Small Gifts

At the apartment we eat bagels

with lox and cream cheese.

My father takes a huge bite,

talks with his mouth full.

It’s going to get really busy.

But we will need to start

with our own building.

I was thinking, Etan,

that maybe some of the kids

in your school might want a little job

a few hours after school,

cleaning up, helping out?

I could pay them ten bucks a day?

I nod, look at my mom,

and when she nods back

I feel the filling up

of a space

that’s been empty.

 

 

After we eat,

I go to organize my own room.

My box of Star Wars figurines

spilled off the shelf,

and my comic books are mixed

in a pile, some flipped all the way over.

Drawings floated to the ground,

dots of tape

still stuck

to the wall.

 

 

Etan.
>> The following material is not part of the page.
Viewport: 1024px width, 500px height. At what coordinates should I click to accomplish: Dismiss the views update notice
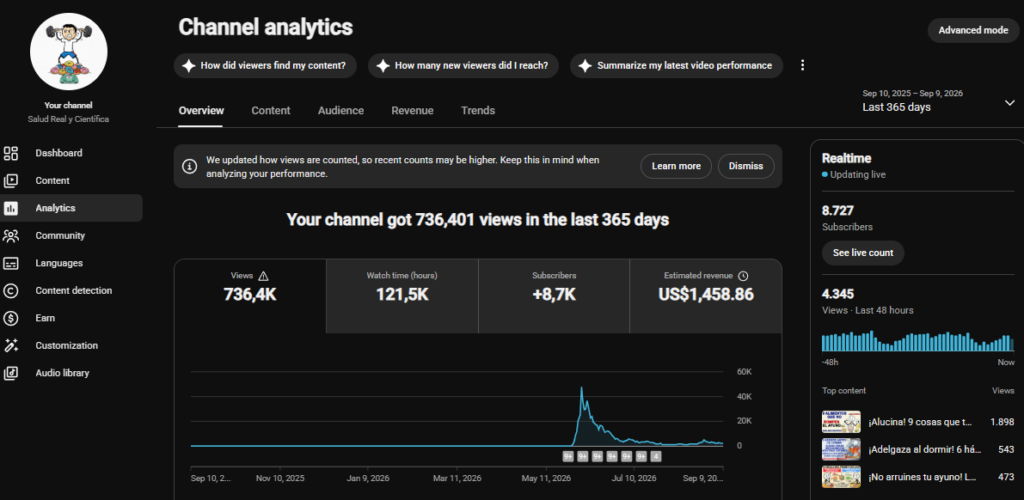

Mom comes in.

She sits at the edge of my unmade bed

and smooths the blanket. Sit?

She hands me a small, thin package

covered in newspaper.

Sorry, I didn’t have time to wrap it.

I weigh it in my hands.

A spiral bound notebook,

the kind with thick paper

and a hard cover like a real book.

I love that you kept our notebook

with you all the time.

It reminded me of how much love

there is for me in the world.

I realize how much I want

to ask her the question,

how much I don’t.

I flip the notebook cover

back and forth between my fingers.

Mom,

are you

going to

stay?

Her body shifts, and she wipes her eyes.

Yes. I’m staying, Etan. I’m here now.

May I? and she takes the notebook,

opens to where a paper is slipped inside,

and pulls it out.

My picture of the river.

I think we can add all new stuff,

but this one is my favorite,

the blues and greens, the river of words

flowing down all the time.

Have your words come back, Etan?

I think mine have.

Maybe we don’t have to be afraid anymore.
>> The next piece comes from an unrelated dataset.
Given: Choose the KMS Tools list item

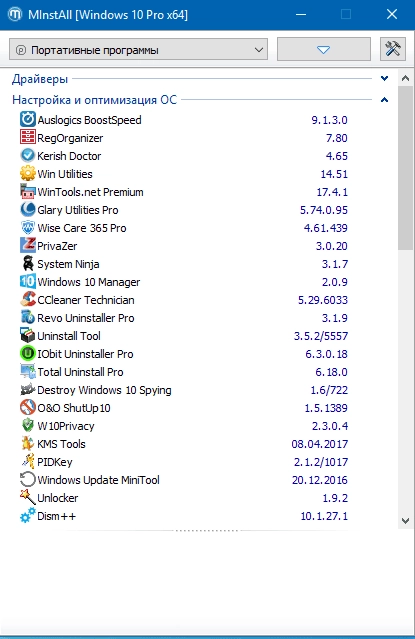Looking at the screenshot, I should point(184,443).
Rivers are constantly being refilled

and new water comes just as the old

water floats away to the sea.

 

 

Then she looks at me.

Sorry I’m so serious all the time.

That’s okay, I say.

I missed it so much.

I missed you so much, I want to say.

Well, how about this? she says.

Do you know where fish keep their money?

I look at her confused, she’s already smiling.

Innnn river banks.

I try not to laugh.

She’s told me this joke

so many times.

Then we kneel down

and clean up the action figures

and markers,

laughing the whole time.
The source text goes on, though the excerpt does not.